Study questions
- A) In the news report on Sgt. Stephen Sherman, what degree did he earn from the University of Oregon?
- B) Can you condense the paragraph of the news report on Sgt. Stephen Sherman that begins "Sherman, from Neptune, N.J." into a short bulleted list of its main facts?
- C) In the news report on Sgt. Stephen Sherman, why does former neighbor Frank Walsh describe him as thoughtful and kind?

Selected excerpt

Died February 3, 2005 Serving During Operation Iraqi Freedom

27, of Neptune, N.J.; assigned to the 1st Battalion, 5th Infantry Regiment, 25th Infantry Division (Stryker Brigade Combat Team), Fort Lewis, Wash.; killed Feb. 3 when an improvised explosive device detonated near his vehicle in Mosul, Iraq.

Slain soldier had survived mess-tent attack

Associated Press

FORT LEWIS, Wash. — A Stryker Brigade soldier from Fort Lewis who survived a December mess-tent bombing in Iraq has died near Mosul.

Sgt. Stephen Sherman, 27, died Thursday when a roadside bomb exploded as his Stryker rolled past, U.S. military officials said. Sherman was riding in a convoy south of the city at about 2 a.m. Iraq time when the explosion occurred.

Sherman, from Neptune, N.J., was with the 1st Battalion, 5th Infantry Regiment, which is part of the Fort Lewis-based 1st Brigade, 25th Infantry Division. He’s the 17th brigade soldier to be killed since the unit deployed to Iraq in October, and the 44th Fort Lewis-based soldier to die in the war.

Twenty-two people, including six from the brigade, died when a suicide bomber attacked a mess tent at Forward Operating Base Marez on Dec. 22.

“Our family is deeply saddened, and our hearts are heavy,” Sherman’s family said in a statement released by the Army at Fort Monmouth, N.J. “Stephen was a great son, grandson, brother, nephew, cousin, and a dedicated soldier who was devoted to making the world a better place.”

Sherman, the eldest of four children, “was everything you would expect of a good American boy,” former neighbor Frank Walsh told The Star-Ledger (N.J.) newspaper.

“He was thoughtful, considerate, kind. Just the nicest young man. During the (snow) storms, he would come over and clear out a path for me or help me clear the driveway. He would never take anything. Not a cent.”

Sherman graduated from the University of Oregon in 2001 with a degree in business administration, and had spent a semester as an exchange student in Australia. He also worked for a time as manager of a rental-car agency in the Cayman Islands.

Sherman joined the Army in April 2003. He was trained as a nuclear, biological and chemical operations specialist before joining Fort Lewis’ Stryker Brigade.

“He died fighting for what he believed in, and our entire family is proud of his service,” his family said. “We will always remember Stephen as a hero. He will forever be missed by his family and by his many friends.”

Sherman is survived by his mother, Bernadette Sherman of Neptune; his father, Richard W. Sherman of Great Falls, Va.; two brothers and a sister.

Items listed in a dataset
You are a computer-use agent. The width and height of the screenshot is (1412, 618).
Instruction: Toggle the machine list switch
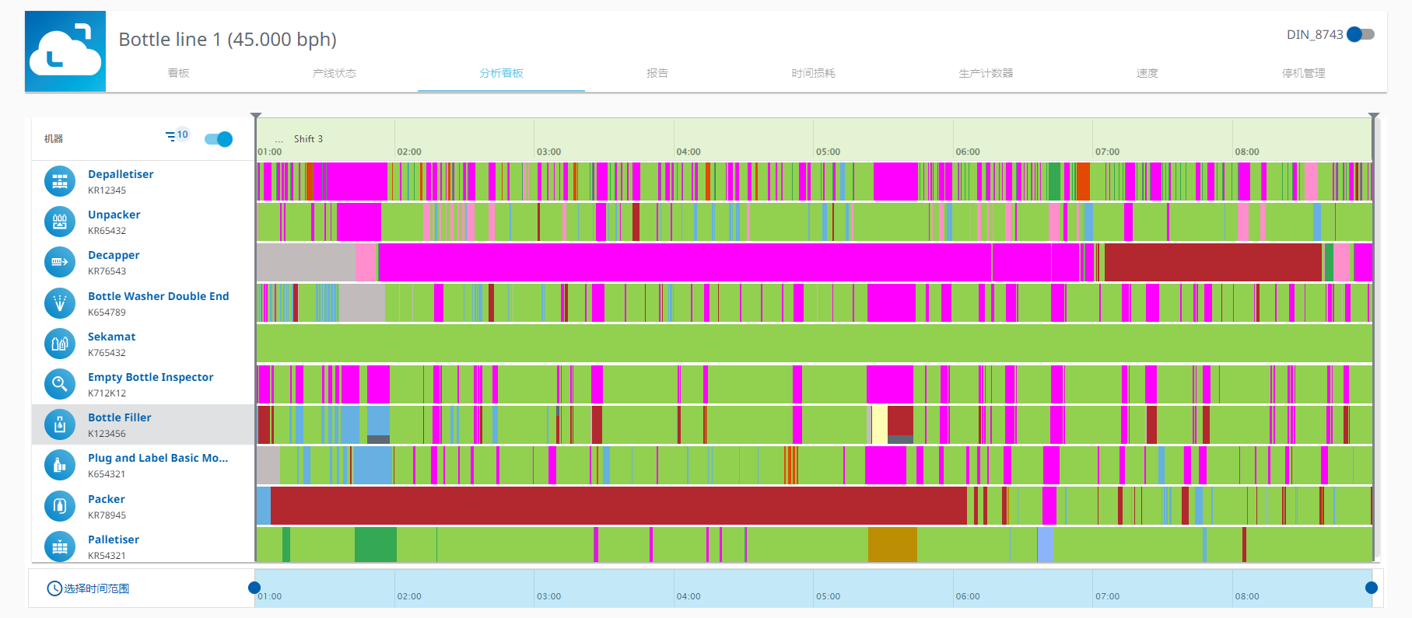click(219, 139)
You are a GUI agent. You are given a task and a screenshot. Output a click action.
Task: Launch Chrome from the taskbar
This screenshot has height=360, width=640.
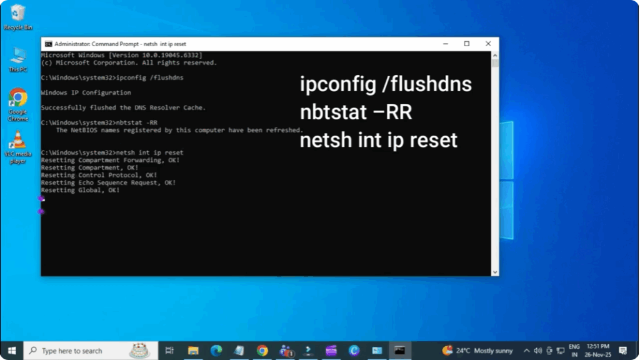tap(263, 351)
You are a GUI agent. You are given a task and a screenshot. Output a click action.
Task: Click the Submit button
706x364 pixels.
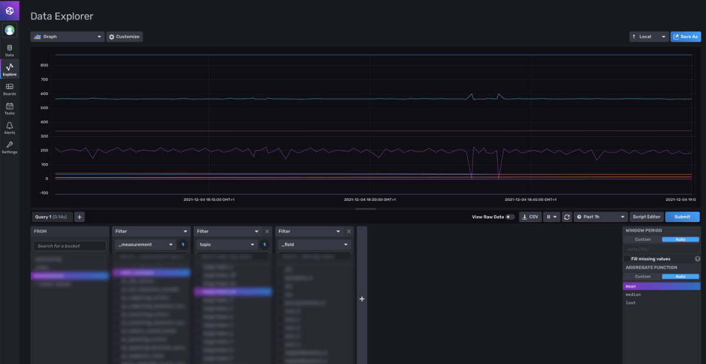682,216
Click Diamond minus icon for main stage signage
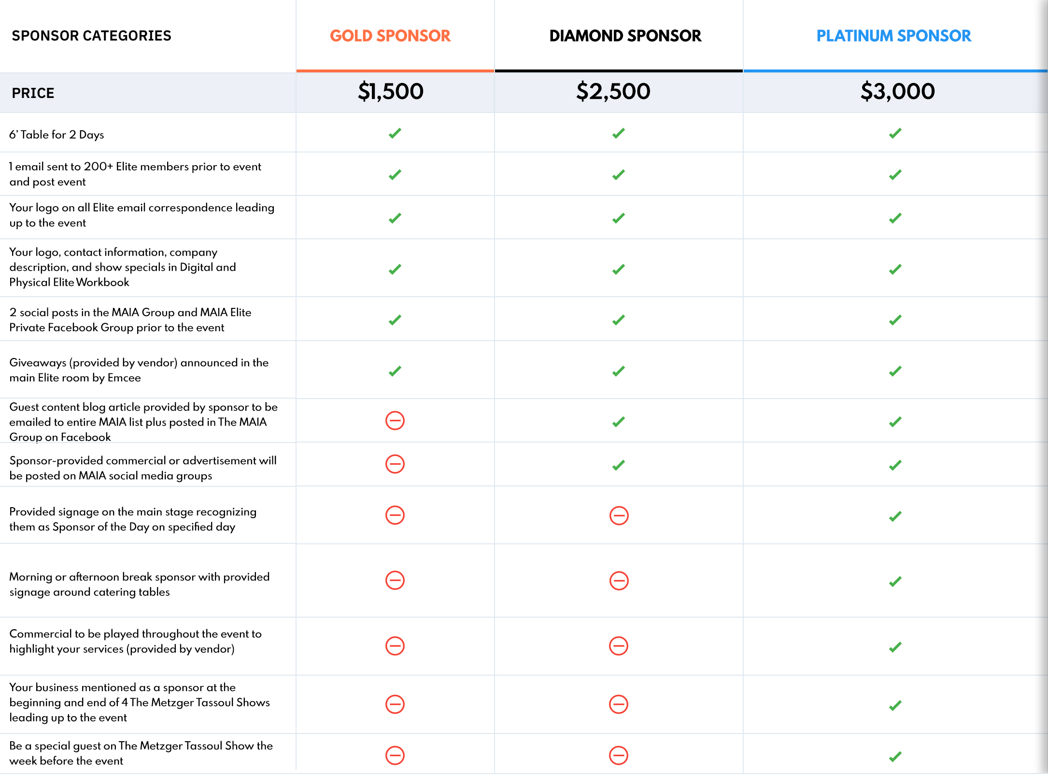1048x775 pixels. click(x=619, y=515)
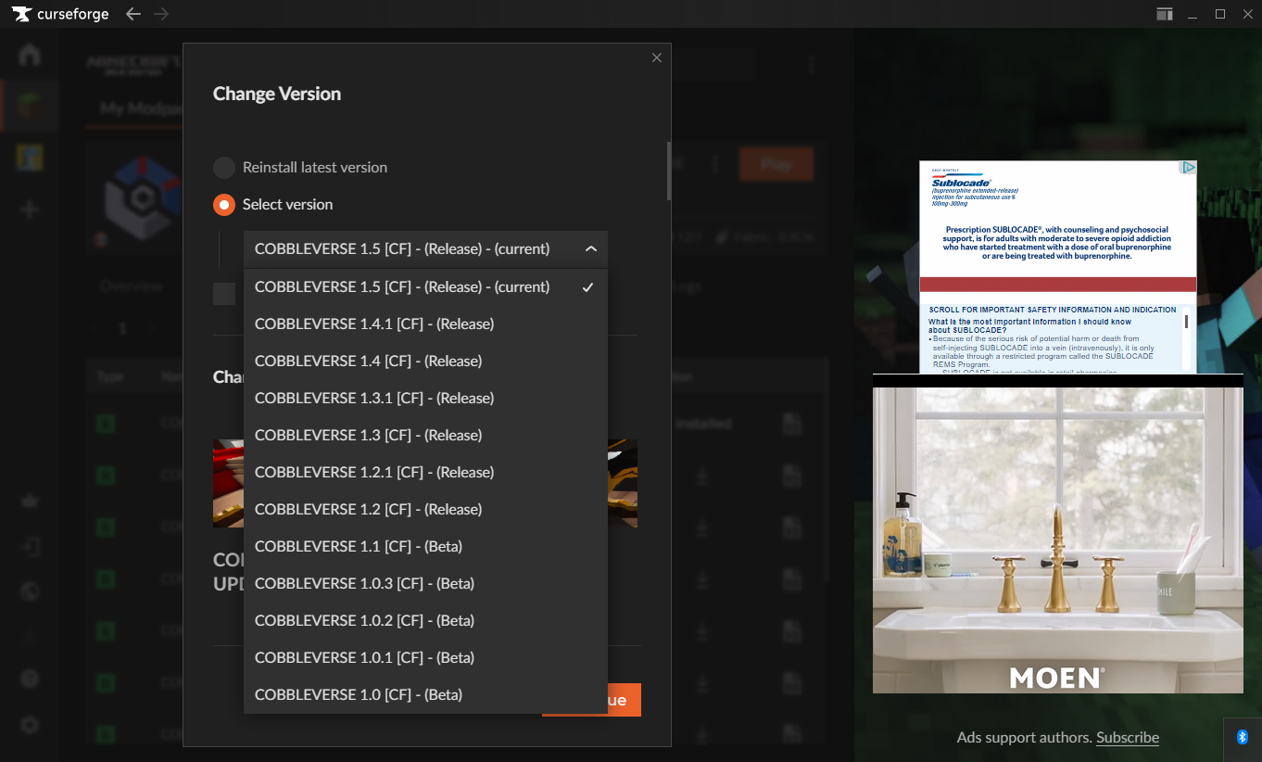Click the CurseForge logo icon
This screenshot has width=1262, height=762.
click(22, 14)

Exercise responses
- A) A degree in business administration, in 2001.

- B)
- Sherman was from Neptune, N.J.
- He served with the 1st Battalion, 5th Infantry Regiment, part of the Fort Lewis-based 1st Brigade, 25th Infantry Division.
- He was the 17th soldier from the brigade killed since it deployed to Iraq in October.
- He was the 44th Fort Lewis-based soldier to die in the war.

- C) Walsh says that during snowstorms Sherman would come over to clear a path or help clear the driveway. He would never accept anything in return, "not a cent."